QUESTIONS:
(a) Answer these questions from the article about the Traverse City burger fundraiser, one answer per line:
(i) How many meals was the shop's original goal?
(ii) Where was Tim Bergstrom receiving care?
(iii) Where did Bergstrom's Burgers staff prepare Thanksgiving meals for unhoused people?
(b) In the article about the Traverse City burger fundraiser, shorten the paragraph that begins "The fundraiser came as Tim Bergstrom" while keeping its main facts.
(c) From the article about the Traverse City burger fundraiser, copy the passage starting at "More than 3,000 burgers sold" and ending at "restaurateur battling cancer.".

Traverse City burger shop sells 3,000 meals, raises funds for rival owner
More than 3,000 burgers flew off the grills at Oakwood Proper Burgers, turning a one-day challenge into a major cash lift for Tim Bergstrom and his family.

More than 3,000 burgers sold in a single day at Oakwood Proper Burgers, far beyond the 1,000-meal goal the Traverse City shop set to help a competing restaurateur battling cancer.
Oakwood’s “1,000 Burger Challenge for Tim” turned the East Eighth Street restaurant into a fundraising engine on Saturday, April 11, with all proceeds from burger sales and qualifying gift-card purchases pledged to Bergstrom’s Burgers owner Tim Bergstrom and his family. Oakwood owners Leslie Bilbey and Josh Gray organized the effort, which was scheduled to run from 8 a.m. to 10 p.m. at 1108 E. 8th Street.
The response was immediate and sustained. Oakwood said the restaurant ultimately moved more than 3,000 burgers, more than three times the original target, as neighbors lined up to help a business owner many in town already knew. The shop also planned for a second grill, and, if weather allowed, outdoor seating and bar space to keep pace with demand. The scale of the turnout showed how quickly a local cause can mobilize diners in Grand Traverse County when the beneficiary is a familiar face.
The fundraiser came as Tim Bergstrom has been undergoing intensive treatment for acute lymphoblastic leukemia. Kathy Bergstrom said on the family’s GoFundMe page that Tim had recently been diagnosed and was receiving care at the U of M Cancer Center. Bergstrom had mostly been at home during chemotherapy, and the family’s appeal drew support from a community that has watched his illness unfold over the past year.
Oakwood described the event as a show of “industry solidarity,” and that sentiment fit a restaurant scene where competition and cooperation often overlap. Bergstrom’s Burgers, at 905 U.S.-31 South, and Oakwood Proper Burgers, just off East Eighth Street, sit in the same Traverse City market, yet Sunday’s message was less about rivalry than resilience. Bilbey and Gray framed the effort around Bergstrom not only as a fellow business owner, but as a husband, father and provider whose illness has rippled through his family and staff.
The support also reflected Bergstrom’s own record of community giving. During his cancer battle, he had previously hosted a free Christmas meal for the community, and Bergstrom’s Burgers staff had earlier prepared Thanksgiving meals for unhoused people at Safe Harbor. That history helped explain why a burger challenge on East Eighth Street drew such a strong local response, and why one of Traverse City’s smallest shops ended up raising a major lifeline for one of its own.

RECORD EXCERPTS:
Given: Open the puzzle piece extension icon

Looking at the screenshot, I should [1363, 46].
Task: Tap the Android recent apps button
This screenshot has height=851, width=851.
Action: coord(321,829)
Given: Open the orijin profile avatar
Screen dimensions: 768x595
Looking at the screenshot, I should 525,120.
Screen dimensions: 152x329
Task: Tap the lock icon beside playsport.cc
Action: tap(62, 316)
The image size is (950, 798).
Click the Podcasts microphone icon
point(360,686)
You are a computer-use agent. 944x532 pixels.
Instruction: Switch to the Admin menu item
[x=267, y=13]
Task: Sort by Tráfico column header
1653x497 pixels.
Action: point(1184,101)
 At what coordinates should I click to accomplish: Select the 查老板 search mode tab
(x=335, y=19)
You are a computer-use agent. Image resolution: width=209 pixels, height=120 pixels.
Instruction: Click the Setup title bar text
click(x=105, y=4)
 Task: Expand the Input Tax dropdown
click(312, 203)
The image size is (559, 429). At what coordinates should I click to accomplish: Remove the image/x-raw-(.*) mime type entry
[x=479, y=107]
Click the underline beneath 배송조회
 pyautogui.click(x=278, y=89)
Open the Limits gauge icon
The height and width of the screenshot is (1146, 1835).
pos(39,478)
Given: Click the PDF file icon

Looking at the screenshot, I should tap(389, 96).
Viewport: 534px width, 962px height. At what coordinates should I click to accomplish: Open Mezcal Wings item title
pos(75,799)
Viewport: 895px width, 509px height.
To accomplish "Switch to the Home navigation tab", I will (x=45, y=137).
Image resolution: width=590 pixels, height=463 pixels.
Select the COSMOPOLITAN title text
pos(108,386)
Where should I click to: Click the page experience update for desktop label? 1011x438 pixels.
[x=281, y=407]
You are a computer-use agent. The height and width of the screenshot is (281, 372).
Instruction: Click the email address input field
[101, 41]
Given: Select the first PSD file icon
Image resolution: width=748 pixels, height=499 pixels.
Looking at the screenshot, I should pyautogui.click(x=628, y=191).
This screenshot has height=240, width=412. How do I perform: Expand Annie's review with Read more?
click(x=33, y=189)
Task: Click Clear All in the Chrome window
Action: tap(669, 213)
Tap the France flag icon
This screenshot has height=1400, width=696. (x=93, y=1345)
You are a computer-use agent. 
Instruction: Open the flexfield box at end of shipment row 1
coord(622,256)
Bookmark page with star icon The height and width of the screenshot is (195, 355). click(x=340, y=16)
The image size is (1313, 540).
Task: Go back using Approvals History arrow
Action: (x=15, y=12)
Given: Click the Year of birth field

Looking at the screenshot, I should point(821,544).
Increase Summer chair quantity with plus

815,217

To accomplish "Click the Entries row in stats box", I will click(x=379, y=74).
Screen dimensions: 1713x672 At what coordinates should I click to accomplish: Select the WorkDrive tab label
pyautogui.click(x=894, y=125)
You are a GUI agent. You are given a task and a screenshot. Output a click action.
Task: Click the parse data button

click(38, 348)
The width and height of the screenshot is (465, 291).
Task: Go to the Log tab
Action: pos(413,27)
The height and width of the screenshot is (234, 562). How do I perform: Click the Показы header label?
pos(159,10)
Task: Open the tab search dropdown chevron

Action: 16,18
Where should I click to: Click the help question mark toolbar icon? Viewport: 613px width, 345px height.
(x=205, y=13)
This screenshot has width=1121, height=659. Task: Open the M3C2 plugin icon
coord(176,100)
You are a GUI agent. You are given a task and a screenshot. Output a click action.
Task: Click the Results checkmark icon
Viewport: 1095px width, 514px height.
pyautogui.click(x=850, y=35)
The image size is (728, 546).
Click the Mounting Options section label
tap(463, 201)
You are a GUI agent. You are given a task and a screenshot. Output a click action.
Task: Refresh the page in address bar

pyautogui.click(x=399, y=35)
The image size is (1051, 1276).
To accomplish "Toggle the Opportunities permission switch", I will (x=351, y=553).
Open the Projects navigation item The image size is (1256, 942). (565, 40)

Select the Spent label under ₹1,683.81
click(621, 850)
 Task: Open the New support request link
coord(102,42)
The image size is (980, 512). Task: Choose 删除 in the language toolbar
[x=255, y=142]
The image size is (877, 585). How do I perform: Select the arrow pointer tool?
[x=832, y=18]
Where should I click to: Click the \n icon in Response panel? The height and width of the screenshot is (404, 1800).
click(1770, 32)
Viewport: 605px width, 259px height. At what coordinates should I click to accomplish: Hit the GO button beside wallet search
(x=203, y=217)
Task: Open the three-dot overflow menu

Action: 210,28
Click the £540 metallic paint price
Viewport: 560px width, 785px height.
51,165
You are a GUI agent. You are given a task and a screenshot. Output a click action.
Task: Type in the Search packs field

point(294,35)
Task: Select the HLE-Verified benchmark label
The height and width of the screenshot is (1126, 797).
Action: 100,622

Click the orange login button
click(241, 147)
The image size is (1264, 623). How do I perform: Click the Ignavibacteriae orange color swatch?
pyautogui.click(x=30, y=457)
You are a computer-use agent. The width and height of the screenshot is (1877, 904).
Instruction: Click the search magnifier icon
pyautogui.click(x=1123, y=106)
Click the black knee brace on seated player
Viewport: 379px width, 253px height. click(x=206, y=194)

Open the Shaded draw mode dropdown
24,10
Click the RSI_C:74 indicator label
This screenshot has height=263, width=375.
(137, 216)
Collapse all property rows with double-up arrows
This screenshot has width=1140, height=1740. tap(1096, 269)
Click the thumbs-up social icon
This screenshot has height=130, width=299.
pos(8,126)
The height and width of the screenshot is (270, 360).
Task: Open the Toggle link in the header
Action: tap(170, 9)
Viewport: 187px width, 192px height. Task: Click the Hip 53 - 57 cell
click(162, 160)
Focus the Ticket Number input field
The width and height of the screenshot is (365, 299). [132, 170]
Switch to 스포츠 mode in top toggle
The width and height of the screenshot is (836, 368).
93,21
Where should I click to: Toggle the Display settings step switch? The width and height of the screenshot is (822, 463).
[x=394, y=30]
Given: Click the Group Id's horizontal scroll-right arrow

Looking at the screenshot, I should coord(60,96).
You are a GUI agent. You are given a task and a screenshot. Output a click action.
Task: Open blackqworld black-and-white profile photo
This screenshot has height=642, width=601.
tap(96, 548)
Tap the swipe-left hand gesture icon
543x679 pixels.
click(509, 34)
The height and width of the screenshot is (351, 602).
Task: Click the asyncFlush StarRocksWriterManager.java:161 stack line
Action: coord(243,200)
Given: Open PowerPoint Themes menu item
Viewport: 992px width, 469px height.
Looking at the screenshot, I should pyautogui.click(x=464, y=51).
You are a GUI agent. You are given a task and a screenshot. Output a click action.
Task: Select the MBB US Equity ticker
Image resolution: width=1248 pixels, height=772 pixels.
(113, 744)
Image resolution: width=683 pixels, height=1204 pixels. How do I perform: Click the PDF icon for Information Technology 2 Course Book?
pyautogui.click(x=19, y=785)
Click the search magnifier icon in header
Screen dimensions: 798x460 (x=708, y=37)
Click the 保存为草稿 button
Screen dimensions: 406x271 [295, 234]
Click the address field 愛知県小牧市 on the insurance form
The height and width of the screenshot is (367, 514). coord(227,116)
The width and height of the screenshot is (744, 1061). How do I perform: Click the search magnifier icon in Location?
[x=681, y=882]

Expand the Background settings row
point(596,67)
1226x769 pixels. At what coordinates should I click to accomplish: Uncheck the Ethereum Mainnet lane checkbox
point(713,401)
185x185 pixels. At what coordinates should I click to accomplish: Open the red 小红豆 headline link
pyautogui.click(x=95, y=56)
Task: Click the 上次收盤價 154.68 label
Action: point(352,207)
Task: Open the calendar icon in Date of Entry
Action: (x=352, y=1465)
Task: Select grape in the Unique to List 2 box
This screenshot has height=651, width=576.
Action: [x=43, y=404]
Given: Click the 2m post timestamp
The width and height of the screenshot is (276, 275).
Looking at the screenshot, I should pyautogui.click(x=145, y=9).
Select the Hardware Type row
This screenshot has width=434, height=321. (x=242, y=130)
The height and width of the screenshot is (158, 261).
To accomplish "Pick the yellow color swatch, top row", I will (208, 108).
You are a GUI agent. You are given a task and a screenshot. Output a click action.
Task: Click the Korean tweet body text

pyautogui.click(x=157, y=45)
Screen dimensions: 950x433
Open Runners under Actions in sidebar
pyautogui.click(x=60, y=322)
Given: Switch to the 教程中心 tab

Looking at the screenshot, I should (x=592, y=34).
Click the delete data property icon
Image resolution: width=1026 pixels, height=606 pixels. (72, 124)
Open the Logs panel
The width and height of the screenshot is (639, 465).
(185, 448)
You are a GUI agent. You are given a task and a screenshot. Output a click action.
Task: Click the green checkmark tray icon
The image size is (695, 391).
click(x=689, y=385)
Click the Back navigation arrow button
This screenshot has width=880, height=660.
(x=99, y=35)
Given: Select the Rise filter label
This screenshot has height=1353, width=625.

OUTPUTS FOR THE TASKS:
(a)
(i) 1,000 meals
(ii) The U of M Cancer Center
(iii) Safe Harbor

(b) Tim Bergstrom has been undergoing intensive treatment for acute lymphoblastic leukemia. Kathy Bergstrom wrote on the family's GoFundMe page that he had recently been diagnosed and was receiving care at the U of M Cancer Center. He had mostly stayed home during chemotherapy, and the family's appeal drew community support.

(c)
More than 3,000 burgers sold in a single day at Oakwood Proper Burgers, far beyond the 1,000-meal goal the Traverse City shop set to help a competing restaurateur battling cancer.